# What you need to do:
Nothing but the lines from the one that contains "The height and width of the screenshot is (699, 960)." to the end of the records should be printed, both ends included, exactly as given.

Items listed in a dataset
:::::
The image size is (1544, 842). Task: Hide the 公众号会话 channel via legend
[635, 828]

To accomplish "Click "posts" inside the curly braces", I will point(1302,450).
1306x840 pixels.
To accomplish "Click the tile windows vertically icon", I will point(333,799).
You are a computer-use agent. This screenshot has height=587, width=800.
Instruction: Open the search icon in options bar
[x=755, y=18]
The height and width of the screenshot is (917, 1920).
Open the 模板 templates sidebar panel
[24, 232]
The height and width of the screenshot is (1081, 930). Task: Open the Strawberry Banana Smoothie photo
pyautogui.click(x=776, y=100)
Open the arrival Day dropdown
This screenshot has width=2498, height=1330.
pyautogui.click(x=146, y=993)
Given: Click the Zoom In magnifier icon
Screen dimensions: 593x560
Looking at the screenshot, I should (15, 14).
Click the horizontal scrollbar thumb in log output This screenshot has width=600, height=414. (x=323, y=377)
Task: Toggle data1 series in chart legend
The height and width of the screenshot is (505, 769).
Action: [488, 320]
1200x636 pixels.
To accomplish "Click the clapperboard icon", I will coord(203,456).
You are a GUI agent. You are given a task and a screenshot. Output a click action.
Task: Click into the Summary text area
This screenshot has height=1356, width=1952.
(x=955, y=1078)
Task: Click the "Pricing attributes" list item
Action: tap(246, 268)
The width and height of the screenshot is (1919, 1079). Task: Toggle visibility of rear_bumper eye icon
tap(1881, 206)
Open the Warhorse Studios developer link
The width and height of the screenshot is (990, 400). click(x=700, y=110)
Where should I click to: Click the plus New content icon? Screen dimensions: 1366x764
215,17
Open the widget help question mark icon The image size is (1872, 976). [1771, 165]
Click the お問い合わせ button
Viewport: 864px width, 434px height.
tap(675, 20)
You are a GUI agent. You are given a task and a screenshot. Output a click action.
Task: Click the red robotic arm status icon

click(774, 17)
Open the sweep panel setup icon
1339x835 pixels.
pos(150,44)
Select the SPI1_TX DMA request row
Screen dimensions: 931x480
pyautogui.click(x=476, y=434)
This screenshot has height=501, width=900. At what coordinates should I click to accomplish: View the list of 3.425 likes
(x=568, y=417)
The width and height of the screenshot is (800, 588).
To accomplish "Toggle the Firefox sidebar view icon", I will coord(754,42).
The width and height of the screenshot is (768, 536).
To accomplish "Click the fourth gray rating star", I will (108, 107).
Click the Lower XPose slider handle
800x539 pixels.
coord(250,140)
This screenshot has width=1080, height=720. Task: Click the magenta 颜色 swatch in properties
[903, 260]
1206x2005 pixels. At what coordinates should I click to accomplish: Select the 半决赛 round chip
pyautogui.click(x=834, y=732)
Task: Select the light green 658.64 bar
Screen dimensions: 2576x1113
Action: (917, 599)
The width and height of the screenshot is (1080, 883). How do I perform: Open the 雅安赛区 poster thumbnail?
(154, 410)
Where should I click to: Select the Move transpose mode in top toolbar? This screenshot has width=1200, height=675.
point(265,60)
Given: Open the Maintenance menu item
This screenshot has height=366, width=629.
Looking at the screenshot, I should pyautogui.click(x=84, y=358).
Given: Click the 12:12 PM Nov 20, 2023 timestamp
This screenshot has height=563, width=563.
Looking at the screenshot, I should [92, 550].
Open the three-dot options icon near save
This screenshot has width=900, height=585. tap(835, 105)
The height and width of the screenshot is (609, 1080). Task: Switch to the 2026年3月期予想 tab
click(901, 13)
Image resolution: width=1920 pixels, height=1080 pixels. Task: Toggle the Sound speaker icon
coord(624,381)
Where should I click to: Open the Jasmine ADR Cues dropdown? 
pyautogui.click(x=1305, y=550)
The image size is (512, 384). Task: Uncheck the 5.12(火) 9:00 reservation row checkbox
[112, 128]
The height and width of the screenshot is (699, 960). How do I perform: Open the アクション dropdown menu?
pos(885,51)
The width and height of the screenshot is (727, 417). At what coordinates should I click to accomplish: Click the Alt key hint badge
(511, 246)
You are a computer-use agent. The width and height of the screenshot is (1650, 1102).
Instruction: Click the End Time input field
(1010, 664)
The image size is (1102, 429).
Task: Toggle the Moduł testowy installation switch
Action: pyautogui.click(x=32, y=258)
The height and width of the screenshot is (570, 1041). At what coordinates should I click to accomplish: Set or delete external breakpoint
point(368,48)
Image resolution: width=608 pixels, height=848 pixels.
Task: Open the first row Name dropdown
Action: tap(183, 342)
:::::
# Result:
The height and width of the screenshot is (699, 960). How do I perform: Open the アクション dropdown menu?
pos(885,51)
The width and height of the screenshot is (727, 417). At what coordinates should I click to accomplish: Click the Alt key hint badge
(511, 246)
You are a computer-use agent. The width and height of the screenshot is (1650, 1102).
Instruction: Click the End Time input field
(1010, 664)
The image size is (1102, 429).
Task: Toggle the Moduł testowy installation switch
Action: pyautogui.click(x=32, y=258)
The height and width of the screenshot is (570, 1041). At what coordinates should I click to accomplish: Set or delete external breakpoint
point(368,48)
Image resolution: width=608 pixels, height=848 pixels.
Task: Open the first row Name dropdown
Action: tap(183, 342)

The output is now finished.